Assessing the relative performance of local item dependence indexes
A Monte Carlo simulation study was designed to assess the relative performances of 10 local item dependence (LID) indexes: the Likelihood Ratio G 2, the power-divergence statistic, Q 3, the Fisher's r-to-z transformed Q3, the Wald Test statistic in logistic regression, the Likelihood Ratio (LR) Test statistic in logistic regression, the absolute mutual information difference (AMID), the mutual information difference (MID), the Modification Index from structural equation modeling, and residual correlation in factor analysis. The performances of the 10 LID indexes were examined under two conditions: local item independence (LII) was true and LII was false. The impact of three independent variables (test length, LID level, and locally dependent item percentage) on the relative performances of the 10 LID indexes was investigated. The relative performances of these LID indexes were evaluated in term of Type I error rate, power, and false positive rate.
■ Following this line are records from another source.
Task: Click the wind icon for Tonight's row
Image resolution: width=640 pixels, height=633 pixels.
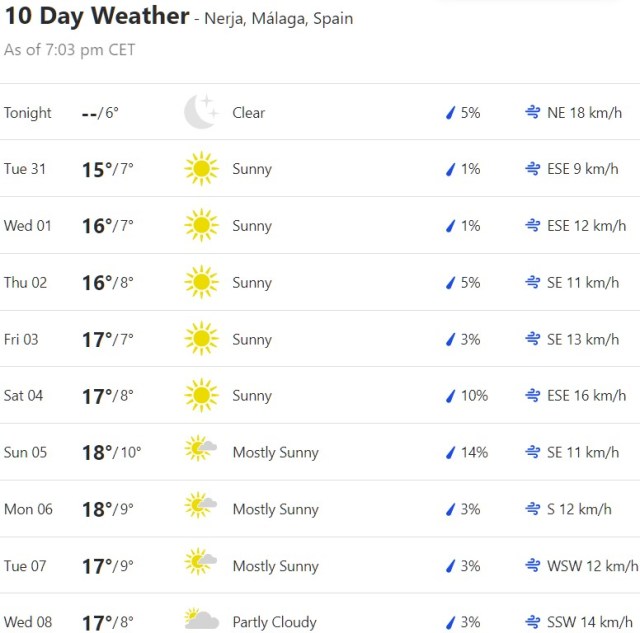Action: (x=533, y=113)
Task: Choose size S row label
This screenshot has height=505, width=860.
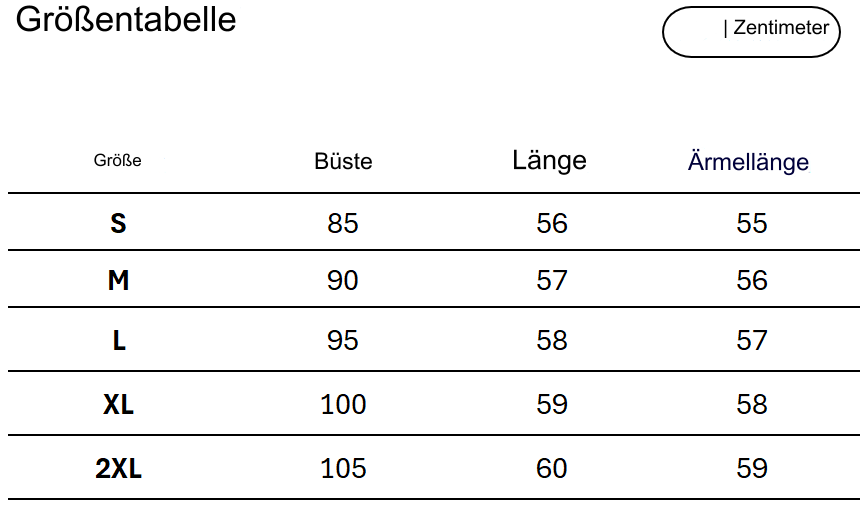Action: tap(118, 223)
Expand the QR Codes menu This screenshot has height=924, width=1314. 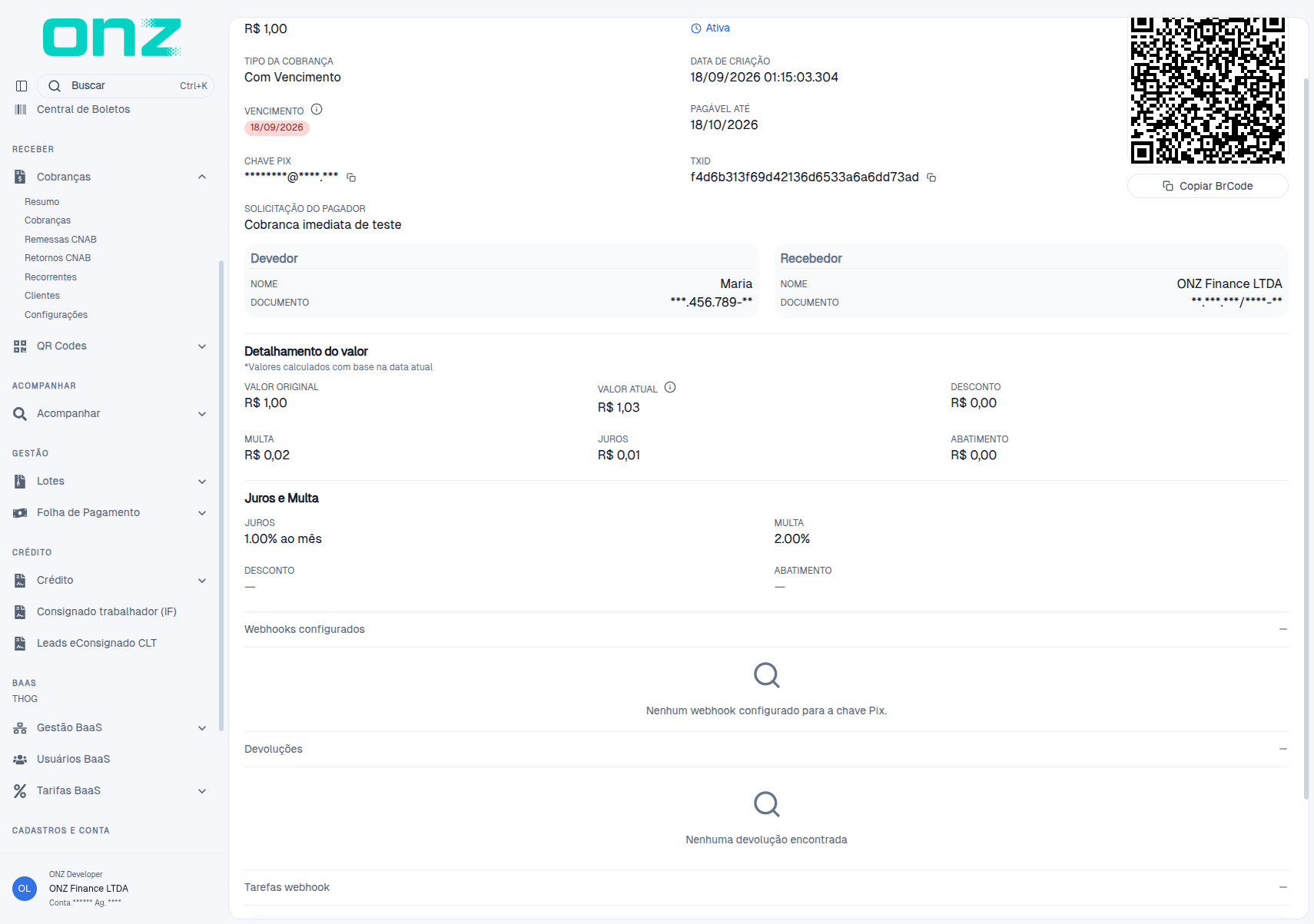[202, 346]
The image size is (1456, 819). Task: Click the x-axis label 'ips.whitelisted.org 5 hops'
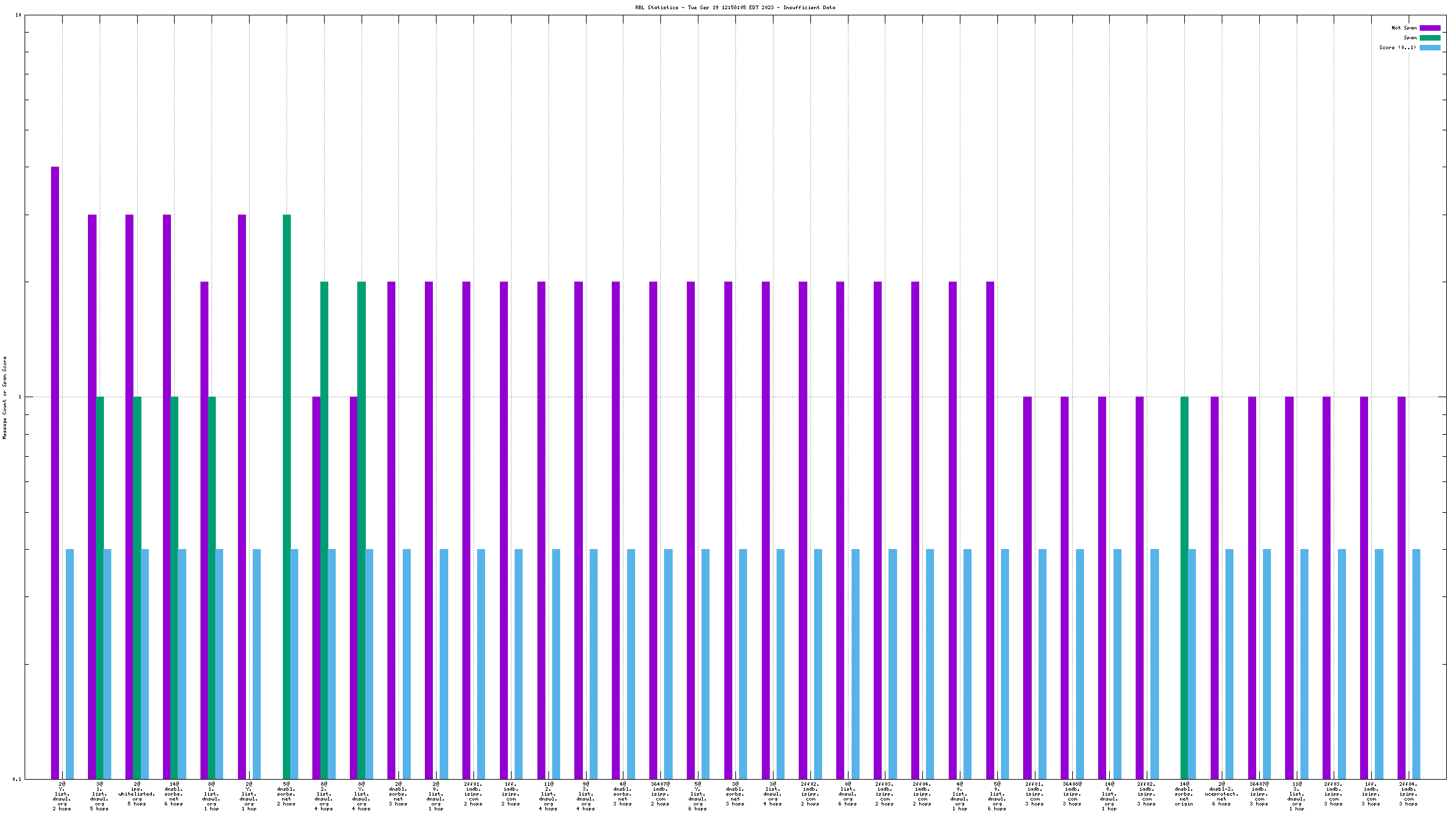coord(136,794)
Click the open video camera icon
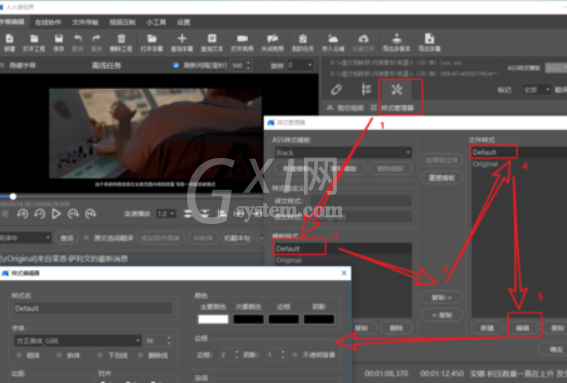Screen dimensions: 567x383 (242, 39)
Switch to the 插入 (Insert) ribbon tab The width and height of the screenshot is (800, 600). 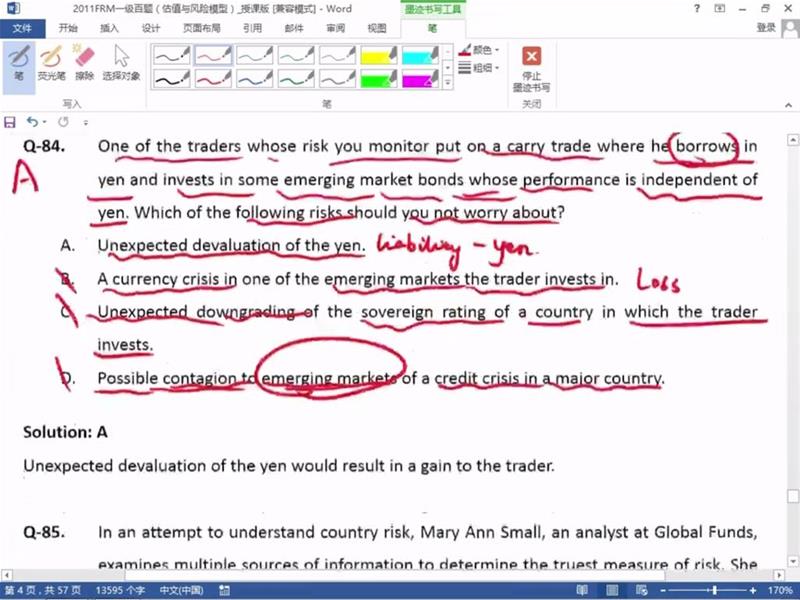[x=109, y=28]
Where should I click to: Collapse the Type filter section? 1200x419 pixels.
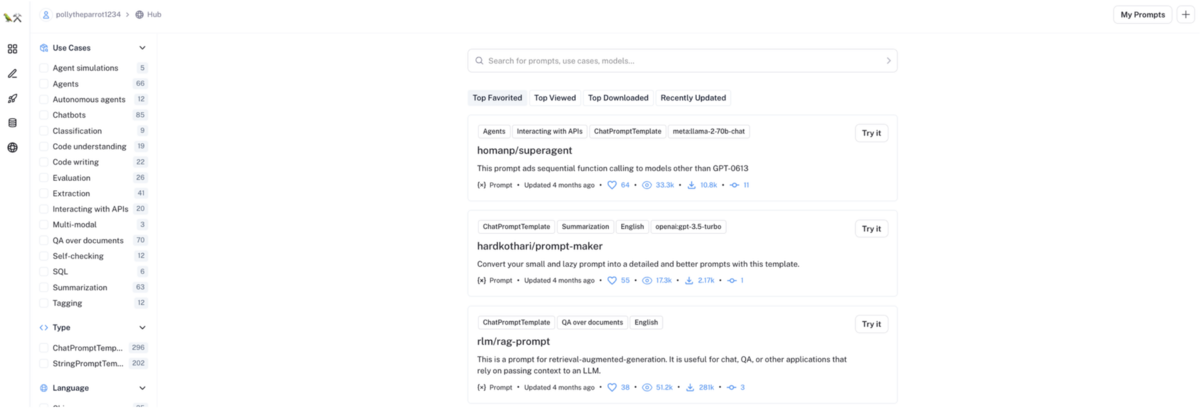142,327
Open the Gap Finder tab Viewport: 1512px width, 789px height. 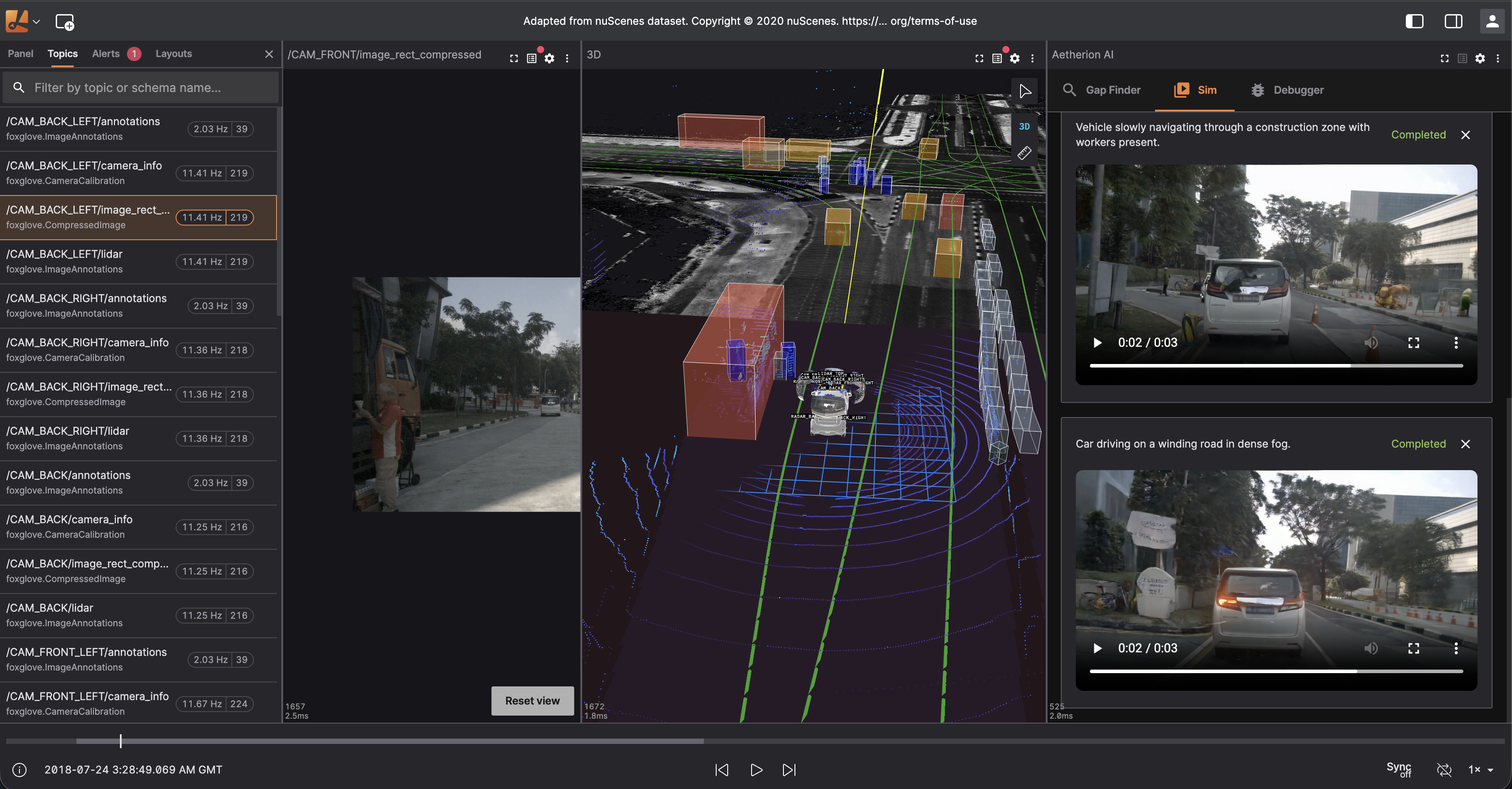click(1102, 90)
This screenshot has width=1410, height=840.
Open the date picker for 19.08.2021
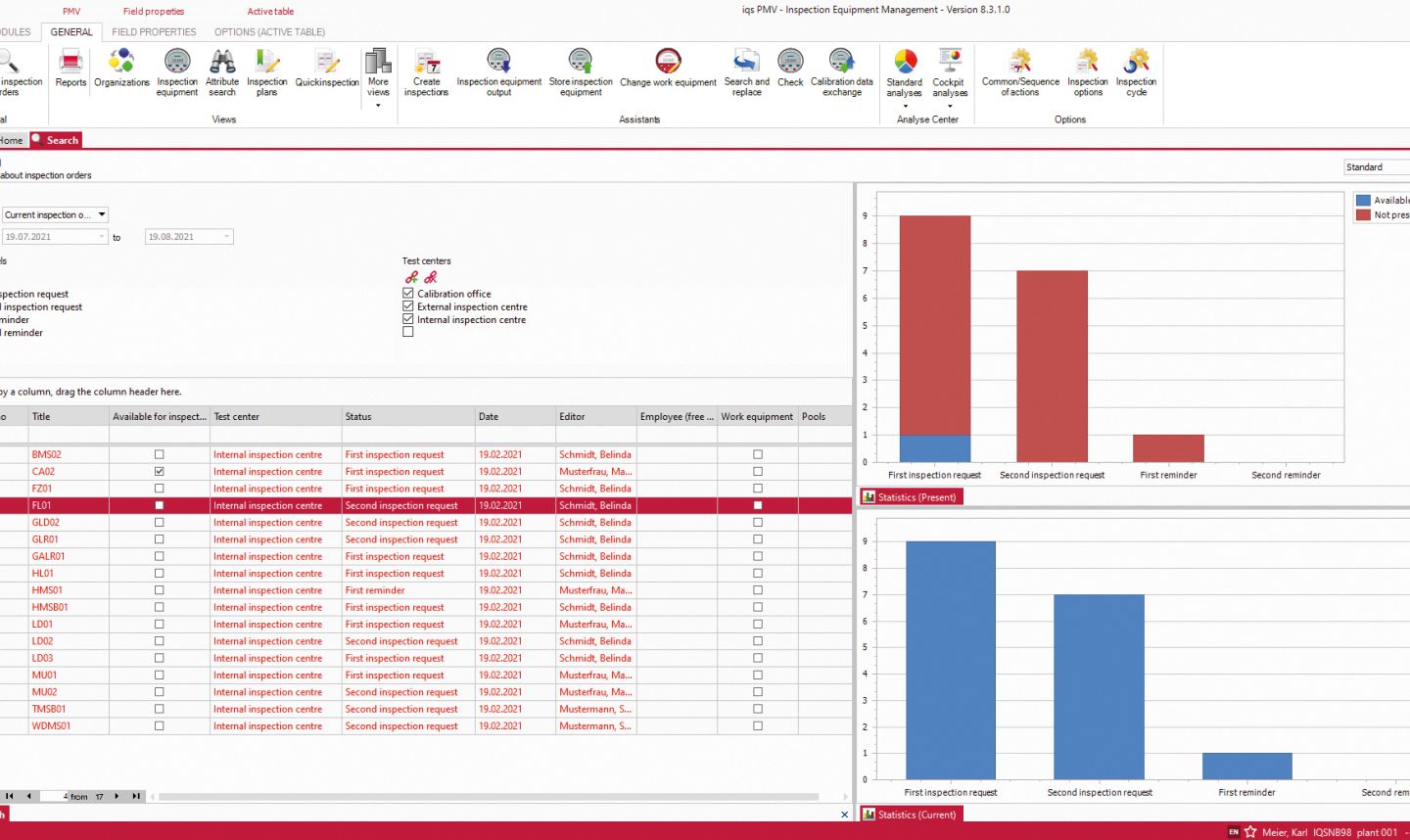click(226, 236)
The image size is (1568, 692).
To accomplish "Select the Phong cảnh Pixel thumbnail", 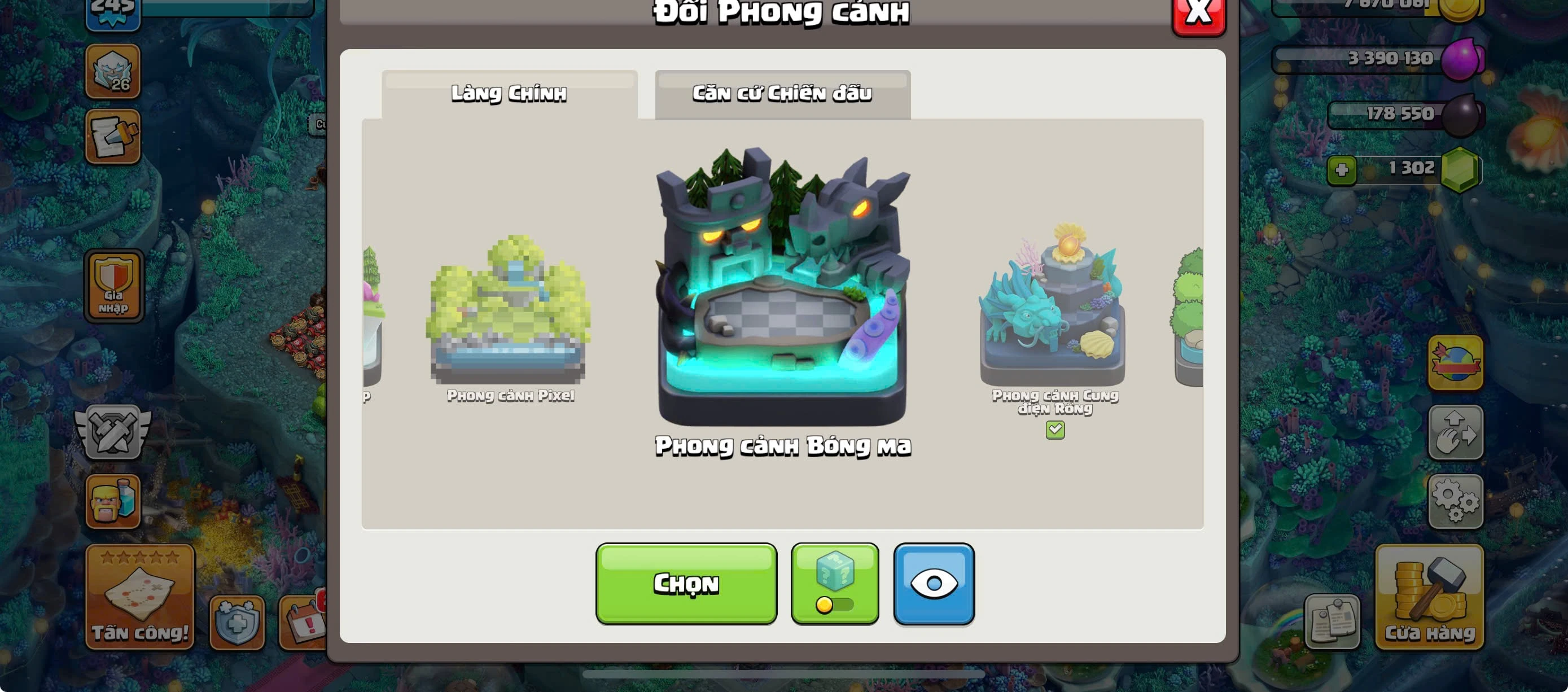I will click(x=510, y=317).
Results indicated that the Type I error rate of Wald Test was conservative across the three test length conditions, whereas the Type I error rate of the LR Test was quite liberal. However, the Type I error rate of the Modification Index was relatively close to the conventional significance level (5%). The power of the Fisher's r-to-z transformed Q3 was the highest among the 10 LID indexes across all the LID conditions. Both the Wald Test and the LR Test provided the lowest power especially when the number of items was small. In general, the false positive rate of the Wald Test was the lowest, whereas the false positive rate of the LR Test was the highest.
There was no LID index that performed the best with respect to all three aspects: Type I error rate, power and false positive rate. However, Q3, MID, residual correlation, AMID and the Modification Index could be recommended for most of the LID conditions because of their relatively high power and low false positive rate. The Wald Test could be the best LID index for tests consisting of large number of items (e.g., 60 item tests) because of its low Type I error rate and false positive rate, and high power.
Key words. local item dependence indexes, local item independence, item response model, power, Type I error rate, false positive rate.
0632: Psychological tests